Open
Description
Paper
Link: https://arxiv.org/abs/2007.04242
Year: 2020
Summary
- propose dynamic group convolution (DGC) that adaptively selects which part of input channels to be connected within each group for individual samples on the fly
- introduce a tiny auxiliary feature selector for each group to dynamically decide which part of input channels to be connected based on the activations of all of input channels
- Multiple groups can adaptively capture abundant and complementary visual/semantic features for each input image
- similar computational efficiency as the conventional group convolution simultaneously
Contributions and Distinctions from Previous Works
- existing group convolutions, it can be found that they have two key disadvantages: 1) They weaken the representation capability of the normal convolution by introducing sparse neuron connections and suffer from decreasing performance especially for those difficult samples; 2) They have fixed neuron connection routines, regardless of the specific properties of individual inputs.
Methods
- automatically select the most important input channels conditioned on the input images
- split the output channels into multiple groups, each of them is generated by
an auxiliary head that equips with an input channel selector to decide which
part of input channels should be selected for convolution calculation (see the
blue and green areas) - input channel selector in each head adopts a gating strategy to dynamically determine the most important subset of input channels according to their importance scores generated by a saliency generator.
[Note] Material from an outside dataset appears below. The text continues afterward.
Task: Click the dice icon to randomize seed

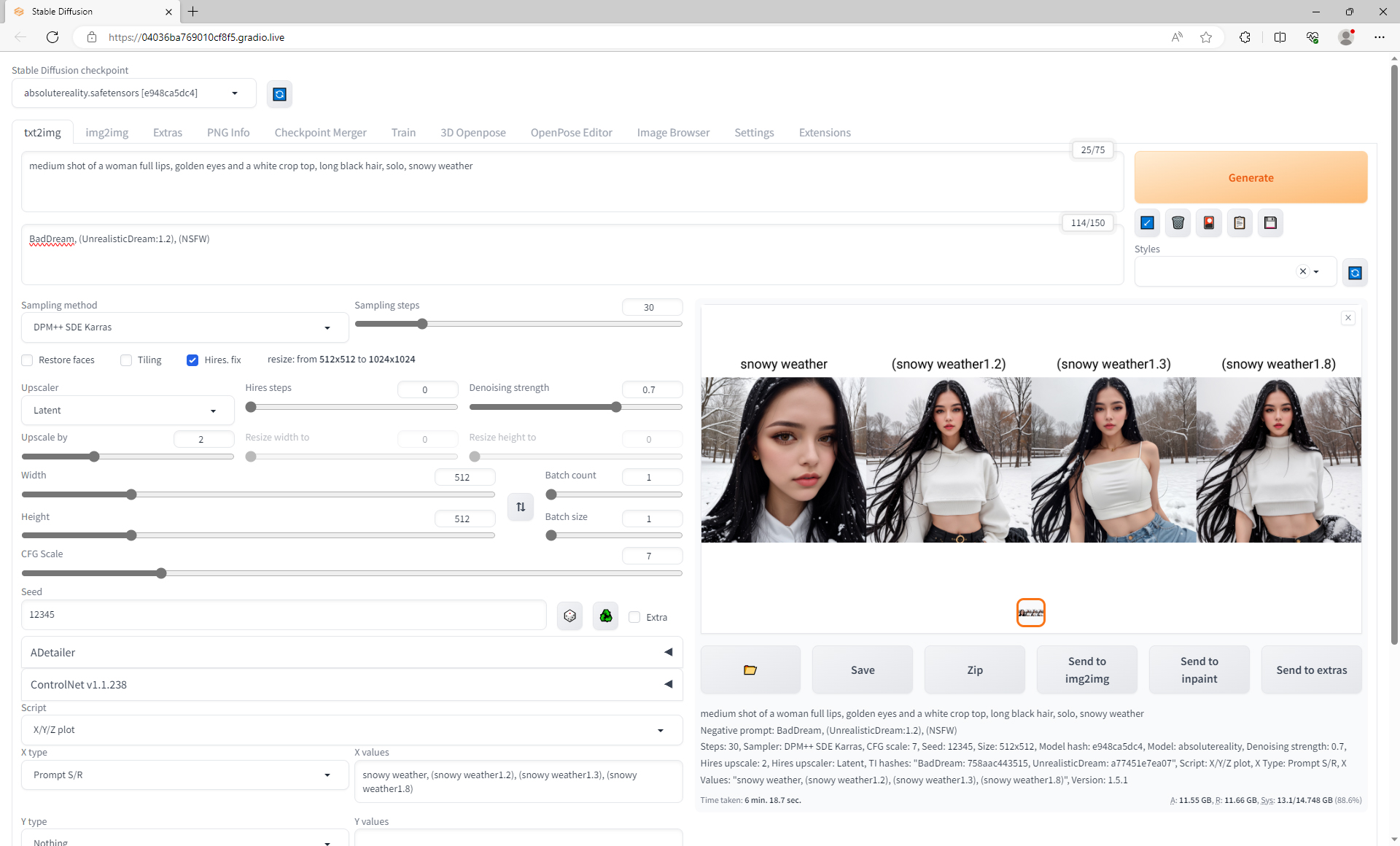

Then, the normal convolution is conducted based on the selected subset of input channels generating the output channels in each head. Finally, the output channels from different heads are concatenated and shuffled, which would be connected to a BN layer and non-linear activation layer.
- saliency generator assigns each input channel a score representing its importance. Each head has a specific saliency generator, which encourages different heads to use different subpart of the input channels and achieve diversified feature representations.